In a heated and divisive political environment, Pompi says, the civil society trainees are now better prepared to discuss priority issues with officials and other groups with dissenting perspectives or priorities.

“Remaining politically impartial in a highly polarized and uncertain political environment is vital in establishing and maintaining trust with the [Constitutional Drafting Assembly],” says Mirza.

Through their trainings, the civil society organizations learned how to present their findings so that they were not seen as “pushing a particular political agenda but were providing objective information gathered from nationwide citizen public forums that is important for constitution drafters in ensuring the constitution reflects public opinion,” Mirza says.
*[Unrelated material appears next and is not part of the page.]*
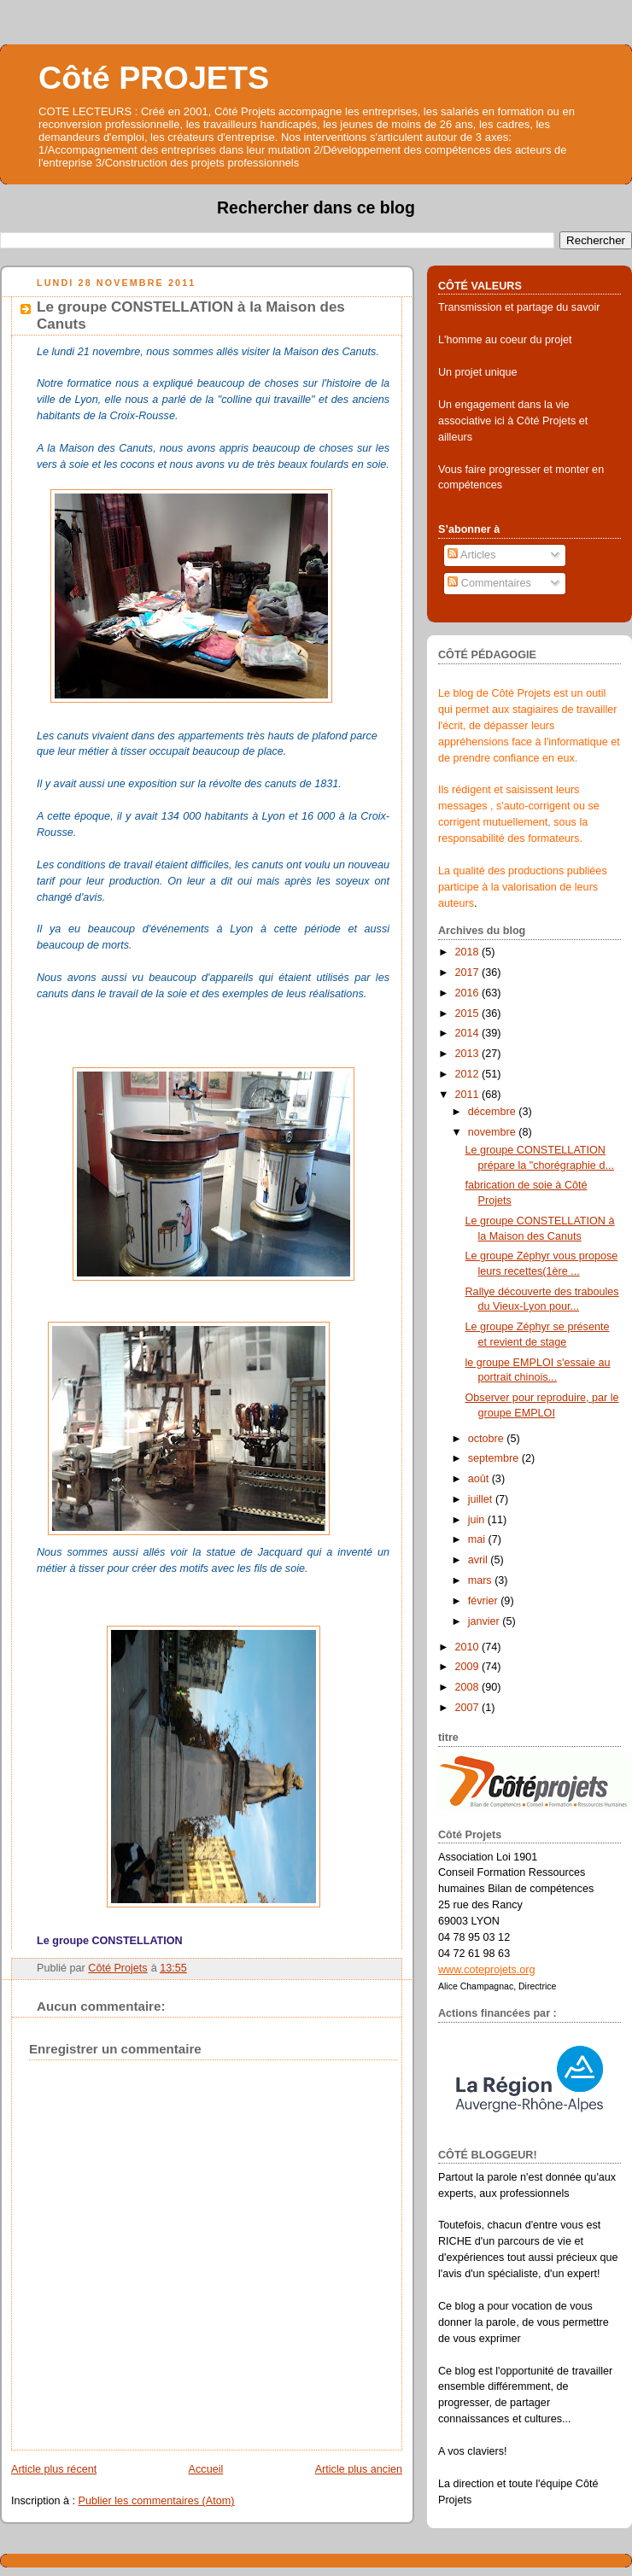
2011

Connections for democratic engagement

Photo by: Women and Youth Empowerment Forum

At the groups’ presentation in al-Bayda, President Tarhouni said he hoped that there would be a greater level of coordination between civil society and the assembly in the upcoming public consultation phase of the constitutional drafting process.

In bilateral conversations following the meeting, individual civil society representatives and assembly members established personal connections for ongoing communication. This engagement with individual assembly members on an individual constituency basis is key, says Mirza.

To date, the four organizations trained through the Libyan Engagement in Governance through Applied Learning program are the only civil society groups that have met with assembly members directly in al-Bayda to discuss the constitution.

This government-civil society relationship will be critical to a successful constitution-drafting process. Although program grantees, and other civil society groups, can hone their organizing and advocacy skills through training, their efforts will be ineffective if they are met with closed doors and deaf ears, say program trainers.

“Civil society has an opportunity to contribute to consensus building within the country, as they have the trust of their communities, if government is willing to engage them meaningfully in the transition process,” says Pompi.

These meetings are an important step toward this successful democratic transition.